We can prove this using proof by contradiction. Suppose there is a call to our subroutine that respects the precondition, which makes a child call, which makes a grandchild call, that makes a great-grandchild call, and so on infinitely. From property (c), all these child calls respect the precondition. From property (a), the value of the variant function is a natural number, for all these calls. Let's call these natural numbers $n_0$ for the original call, $n_1$ for the child call, $n_2$ for the grandchild call, and so on. From property (b), we have $n_0 > n_1$ and $n_1 > n_2$ and so on infinitely. But of course there is no infinitely long list of natural numbers such that $$ n_0 > n_1 > n_2 > n_3 > ... $$
As an exercise find a suitable variant function for the Factorial example, the Fibonnaci example, and the Partitions example.
From now on, identifying a suitable variant function will be part of the design process.
Very occasionally, we find it difficult to find a suitable variant function by the definition of suitable above. An example is my first solution to the superOperator problem, which was.
def superOpMine( x, y, z ) :
"""
pre: y and z are integers with y >= 1 and z >= 1
post: If z is 1, the result is (...(x+x)+ ...)+x, with y xs.
And if z is 2, the result is (...(x*x)* ...)*x, with y xs
And if z is 3, the result (...(x to the x) to the ... ) to the x, with y xs.
And if z is 4 or more the result is superOpMine( ... superOpMine( superOpMine(x, x, z-1), x, z-1) ..., x, z-1), with y xs.
"""
assert isinstance(y, int) and y >= 1
if y==1: return x
elif z==1: return superOpMine( x, y-1, 1) + x
else: return superOpMine( superOpMine( x, y-1, z), x, z-1)
We can't use the function
$$
f(x, y, z) = z
$$
since it doesn't obey property (b) for the calls superOpMine( x, y-1, 1) and superOpMine( x, y-1, z).
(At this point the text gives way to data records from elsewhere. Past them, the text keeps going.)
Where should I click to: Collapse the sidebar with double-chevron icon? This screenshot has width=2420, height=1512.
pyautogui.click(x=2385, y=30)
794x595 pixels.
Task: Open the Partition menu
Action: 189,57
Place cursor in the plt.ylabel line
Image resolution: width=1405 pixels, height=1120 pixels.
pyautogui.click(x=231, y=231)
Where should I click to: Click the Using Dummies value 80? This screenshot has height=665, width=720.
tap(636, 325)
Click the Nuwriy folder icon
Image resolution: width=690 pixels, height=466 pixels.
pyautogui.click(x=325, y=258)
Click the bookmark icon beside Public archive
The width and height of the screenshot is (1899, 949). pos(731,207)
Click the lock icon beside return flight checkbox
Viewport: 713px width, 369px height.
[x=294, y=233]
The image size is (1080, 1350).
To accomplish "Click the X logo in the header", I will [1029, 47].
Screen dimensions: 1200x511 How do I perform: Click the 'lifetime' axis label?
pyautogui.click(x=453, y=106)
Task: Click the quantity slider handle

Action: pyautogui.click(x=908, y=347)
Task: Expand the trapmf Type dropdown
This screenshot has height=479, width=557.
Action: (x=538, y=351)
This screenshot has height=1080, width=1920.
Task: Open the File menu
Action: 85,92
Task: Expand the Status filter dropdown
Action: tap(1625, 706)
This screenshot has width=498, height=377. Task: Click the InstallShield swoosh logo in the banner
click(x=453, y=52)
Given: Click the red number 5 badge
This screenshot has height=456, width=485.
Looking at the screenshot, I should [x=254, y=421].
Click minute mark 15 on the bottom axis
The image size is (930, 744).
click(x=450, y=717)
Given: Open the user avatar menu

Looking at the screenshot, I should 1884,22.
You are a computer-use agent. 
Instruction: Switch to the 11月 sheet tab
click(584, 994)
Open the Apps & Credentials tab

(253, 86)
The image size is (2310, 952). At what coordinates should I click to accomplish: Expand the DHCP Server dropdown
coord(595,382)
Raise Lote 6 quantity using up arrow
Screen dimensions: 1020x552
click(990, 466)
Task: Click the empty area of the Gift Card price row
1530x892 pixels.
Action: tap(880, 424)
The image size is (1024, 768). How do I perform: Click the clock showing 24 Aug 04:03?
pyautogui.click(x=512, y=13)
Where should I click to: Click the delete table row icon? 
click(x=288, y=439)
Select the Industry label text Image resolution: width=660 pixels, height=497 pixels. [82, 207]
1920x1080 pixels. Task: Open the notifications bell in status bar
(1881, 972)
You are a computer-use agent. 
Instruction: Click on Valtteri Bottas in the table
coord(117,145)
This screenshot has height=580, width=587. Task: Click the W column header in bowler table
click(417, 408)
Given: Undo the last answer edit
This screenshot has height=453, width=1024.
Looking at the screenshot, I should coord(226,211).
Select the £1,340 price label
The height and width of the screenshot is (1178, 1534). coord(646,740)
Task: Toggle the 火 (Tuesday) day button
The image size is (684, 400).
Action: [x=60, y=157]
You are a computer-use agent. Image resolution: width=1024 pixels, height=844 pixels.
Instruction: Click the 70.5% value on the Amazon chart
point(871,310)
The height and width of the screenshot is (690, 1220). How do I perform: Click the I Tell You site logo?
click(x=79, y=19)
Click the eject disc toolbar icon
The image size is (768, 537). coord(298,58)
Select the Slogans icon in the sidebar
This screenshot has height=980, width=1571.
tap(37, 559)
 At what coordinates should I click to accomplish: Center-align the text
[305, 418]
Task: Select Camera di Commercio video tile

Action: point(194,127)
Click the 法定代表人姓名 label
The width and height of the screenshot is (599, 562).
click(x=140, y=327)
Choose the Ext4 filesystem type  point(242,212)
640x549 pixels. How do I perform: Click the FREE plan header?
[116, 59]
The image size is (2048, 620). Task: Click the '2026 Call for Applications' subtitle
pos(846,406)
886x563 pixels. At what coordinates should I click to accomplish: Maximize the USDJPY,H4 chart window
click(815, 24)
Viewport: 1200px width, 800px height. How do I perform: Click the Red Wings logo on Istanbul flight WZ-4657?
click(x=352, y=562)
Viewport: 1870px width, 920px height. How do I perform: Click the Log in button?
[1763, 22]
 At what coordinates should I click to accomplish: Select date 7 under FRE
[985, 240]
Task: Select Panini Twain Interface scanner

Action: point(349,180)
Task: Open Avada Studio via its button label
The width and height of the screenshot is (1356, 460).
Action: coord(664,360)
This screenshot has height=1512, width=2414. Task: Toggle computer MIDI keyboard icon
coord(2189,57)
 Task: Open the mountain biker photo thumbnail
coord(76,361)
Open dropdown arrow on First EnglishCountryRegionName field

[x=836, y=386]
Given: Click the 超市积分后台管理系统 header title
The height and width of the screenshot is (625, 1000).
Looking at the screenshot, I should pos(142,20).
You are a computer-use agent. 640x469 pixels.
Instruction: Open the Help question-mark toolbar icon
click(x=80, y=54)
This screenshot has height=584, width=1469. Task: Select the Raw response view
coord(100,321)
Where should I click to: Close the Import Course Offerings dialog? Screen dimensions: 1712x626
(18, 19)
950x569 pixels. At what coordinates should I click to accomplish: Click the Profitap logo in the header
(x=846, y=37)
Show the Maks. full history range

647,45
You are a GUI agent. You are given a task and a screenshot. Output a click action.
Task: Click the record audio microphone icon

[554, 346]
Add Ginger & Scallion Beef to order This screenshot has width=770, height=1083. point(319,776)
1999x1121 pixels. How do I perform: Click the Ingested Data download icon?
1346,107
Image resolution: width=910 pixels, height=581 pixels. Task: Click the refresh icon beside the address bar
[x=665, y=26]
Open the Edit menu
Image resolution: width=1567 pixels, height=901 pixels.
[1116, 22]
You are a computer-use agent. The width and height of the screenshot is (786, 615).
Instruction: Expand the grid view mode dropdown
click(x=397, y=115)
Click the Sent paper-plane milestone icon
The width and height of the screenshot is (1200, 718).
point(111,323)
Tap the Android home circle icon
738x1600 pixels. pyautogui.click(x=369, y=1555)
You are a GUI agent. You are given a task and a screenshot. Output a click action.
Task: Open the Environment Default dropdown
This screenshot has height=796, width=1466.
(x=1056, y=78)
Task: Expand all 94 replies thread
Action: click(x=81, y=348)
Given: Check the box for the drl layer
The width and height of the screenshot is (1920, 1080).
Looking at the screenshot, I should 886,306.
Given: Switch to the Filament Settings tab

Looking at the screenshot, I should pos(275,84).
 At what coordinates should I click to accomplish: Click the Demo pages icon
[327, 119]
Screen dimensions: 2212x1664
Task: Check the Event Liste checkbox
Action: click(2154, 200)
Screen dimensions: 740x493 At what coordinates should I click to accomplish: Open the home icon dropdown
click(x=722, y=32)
We can't use the function
$$
f(x, y, z) = y
$$
since it doesn't necessarily obey property (b) for the call superOpMine( superOpMine( x, y-1, z), x, z-1). We can't use
$$
f(x, y, z) = x
$$
since it doesn't necessarily obey property (b) for either recursive call.
It turns out there is no simple suitable variant function for this particular recursive subroutine if we use our definition of suitable above.
To accomodate recursive subroutines like superOpMine, we can change the definition of suitable, just a litte. First we need a bit of mathematics.
A sequence $n_0$, $n_1$, $n_2$, ..., whether infinite or finite is called a descending sequence if $$ n_0 > n_1 > n_2 > ... $$
A set $S$ together with a relation $>$ is called a well founded set if there are no infinite descending sequences $n_0$, $n_1$, $n_2$, ... of elements of $S$.
Clearly the natural numbers together with the usual $>$ relation is a well founded set. The integers are not, since we have $$ 2 > 1 > 0 > -1 > -2 > .. $$ Nor are the postitive rational numbers together with the usual $>$ relation, since we have $$ 1 > 1/2 > 1/3 > 1/4 > ... $$
Pairs of natural numbers are a well founded set, if we define $>$ as lexicographic ordering, which means $$ (a, b) > (c, d) \;\text{if and only if}\; a > c \; \text{or} \; (a=c\;\text{and}\;b > d $$ If a decending sequence starts with $(a,b)$, then after at most $b$ steps the first component has to decrease, and then after a finite number of steps, the first component has to decrease again. So there can't be an infinite decending sequence. For example starting with $(1,3)$, I can make a sequence $$ (1,3) > (1,2) > (1,1), > (1,0) > (0, 2) > (0, 1) > (0, 0) $$ And the sequence must end here. I can make a descending sequence starting with $(1,3)$ any finite length I want, but it has to be finite.
So all we need to do is modify our definition of suitable so that instead of having to compute a natural number in property (a), it can compute a member of any well founded set. And we need to use the order of the well founded set in property (b).
For superOpMine, can you find a suitable variant function?